§ **SET PROBLEM**
Reproduce the material below line for line, changing nothing.

________

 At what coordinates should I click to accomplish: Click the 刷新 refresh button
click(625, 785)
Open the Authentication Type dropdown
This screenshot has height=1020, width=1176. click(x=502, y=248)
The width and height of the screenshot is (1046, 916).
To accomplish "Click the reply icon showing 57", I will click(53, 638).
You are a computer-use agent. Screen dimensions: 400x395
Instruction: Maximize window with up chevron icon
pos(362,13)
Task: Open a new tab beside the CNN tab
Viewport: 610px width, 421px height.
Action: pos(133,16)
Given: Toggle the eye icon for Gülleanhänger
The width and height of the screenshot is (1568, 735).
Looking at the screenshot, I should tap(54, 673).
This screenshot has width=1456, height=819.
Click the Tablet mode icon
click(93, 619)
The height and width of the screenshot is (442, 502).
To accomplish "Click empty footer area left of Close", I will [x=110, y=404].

________

§ **CORRECT ANSWER**
 At what coordinates should I click to accomplish: Click the 刷新 refresh button
click(625, 785)
Open the Authentication Type dropdown
This screenshot has height=1020, width=1176. click(x=502, y=248)
The width and height of the screenshot is (1046, 916).
To accomplish "Click the reply icon showing 57", I will click(53, 638).
You are a computer-use agent. Screen dimensions: 400x395
Instruction: Maximize window with up chevron icon
pos(362,13)
Task: Open a new tab beside the CNN tab
Viewport: 610px width, 421px height.
Action: pos(133,16)
Given: Toggle the eye icon for Gülleanhänger
The width and height of the screenshot is (1568, 735).
Looking at the screenshot, I should tap(54, 673).
This screenshot has width=1456, height=819.
Click the Tablet mode icon
click(93, 619)
The height and width of the screenshot is (442, 502).
To accomplish "Click empty footer area left of Close", I will [x=110, y=404].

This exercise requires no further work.